7.5. Treatment in immunosuppressive patients
Patients with significant immunosuppression (patients with HIV infection, immunosuppressive therapy to suppress transplant rejection, or other concomitant disease) might have larger or more numerous lesions, might not respond to therapies and might have more frequent recurrences after treatment. They are also at increased risk of squamous cell carcinoma, which may be clinically similar to genital warts. Lesions that ulcerate, grow rapidly, or are atypical should be biopsied to rule out squamous cell carcinoma [32, 42]. Cryotherapy, electrosurgery, excision and laser therapy can be applied to these patients.
8. Conclusion
Genital warts, also known as condylomata acuminata, are one of the most common forms of sexually transmitted diseases affecting the general population.

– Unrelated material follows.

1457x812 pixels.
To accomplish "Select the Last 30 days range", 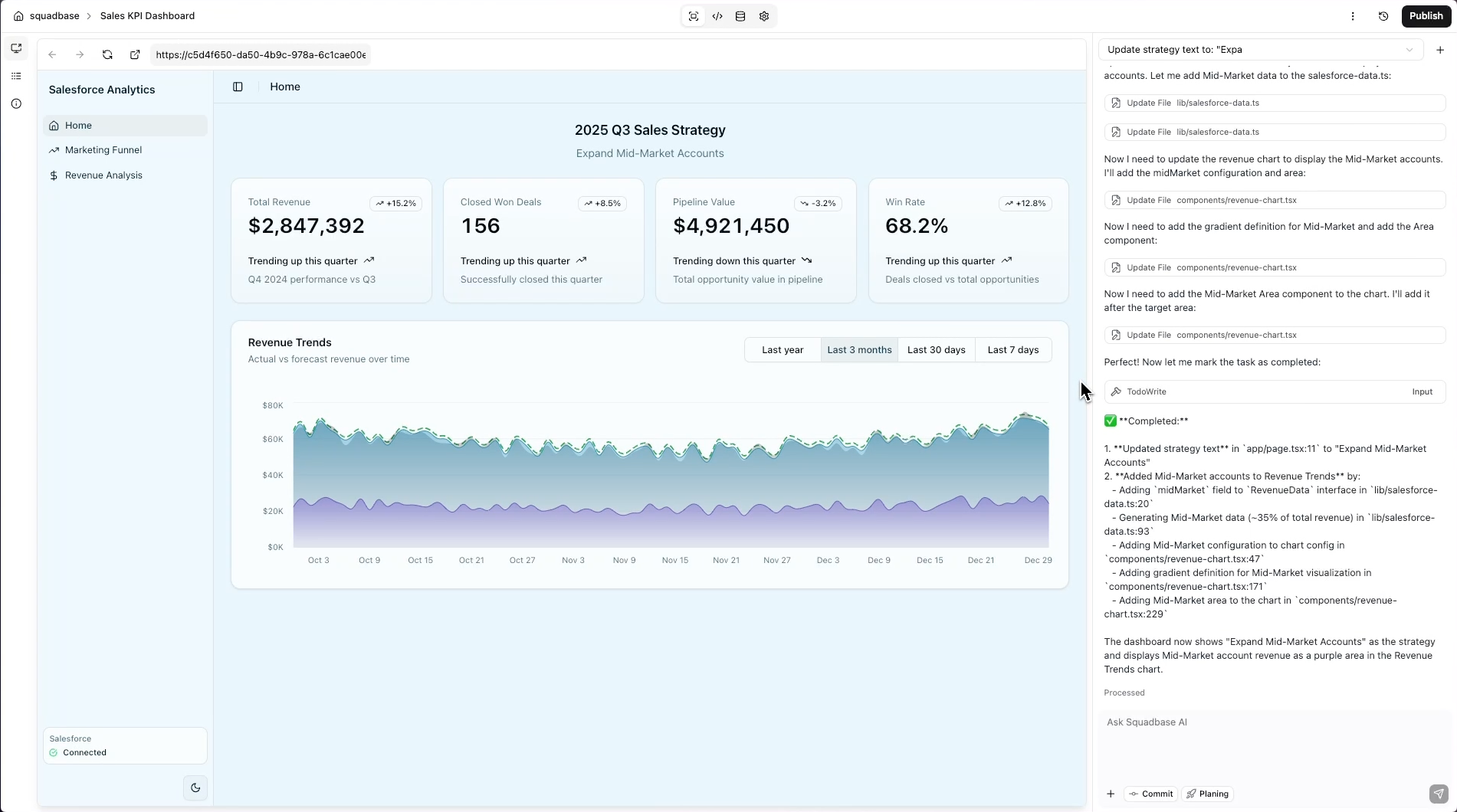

Most infections do not result in the manifestation of genital warts. Genital warts are not themselves cancerous, but warts caused by high risk types of HPV are predisposed to oncogenic transformation. Because of the contagiousness and the progression to precancerous lesions, HPV infections should be underestimated. Selection of a treatment modality may depend on the patient, all the propriate choices should be explained to patients, and they should be informed what risks can be seen. Given the strikingly high prevalence of genital warts among the population, and the lack of adequate therapies, HPV vaccines may play a significant role in reducing the burden of disease by preventing viral infection and transmission.